After a challenging two years, now more than ever, our young people need role models who inspire them to take shots in life and rebound when they miss. During this three-day camp (March 21, 23, and 25), three-time wheelchair basketball Paralympic medalist and TrueSport Athlete Ambassador Trevon Jenifer educated students on the values of sportsmanship and goal-setting and also provided some coaching during a basketball skills and drills session. TrueSport additionally guided students through a STEM project that tested the sugar content of beverages and a tower building activity to challenge their ability to strategize as a team. Cambio Yoga, Colorado Springs’ first donation yoga studio, was also onsite to host a mindfulness session.
“It was great getting out there this week with the kids,” said Jenifer. “I always love giving back to the community and inspiring the next generation. I hope they took away from it that no matter what obstacles they face in life, with perseverance and hard work, they can achieve their dreams.”
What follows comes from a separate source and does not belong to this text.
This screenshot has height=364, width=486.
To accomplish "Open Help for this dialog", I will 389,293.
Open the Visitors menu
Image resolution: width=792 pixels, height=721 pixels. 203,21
Trevon ‘Trey’ Jenifer was born without legs due to a rare disease called Congenital Phocomelia. With the encouragement and backing of his stepfather growing up, Trey competed in wheelchair track, wheelchair basketball, and wrestling. He attended Edinboro University of Pennsylvania where he earned a degree in criminal justice with a minor in sociology and was a member of the wheelchair basketball team. Afterwards, he played professional wheelchair basketball in France, joined the US Men’s National Team in 2010, and is now a three-time Paralympic medalist – winning bronze in 2012 and gold in 2016 and 2020. Trey is a proud father of two young children and is an active member of his community, volunteering as the assistant coach for the Edinboro University Wheelchair Basketball team. He enjoys engaging with audiences of all ages, backgrounds, and experiences on the topics of perseverance, bullying prevention, adaptive/disability awareness, and the Paralympic movement. You can learn more about Trey through his autobiography titled, “From the Ground Up.”
“Camps like these are important because the kids now have access to a network of people who are looking to really focus on their whole person development, not just the x’s and o’s that they’ll experience on the court,” said Audrey Shaw, TrueSport’s Outreach Education Program Lead.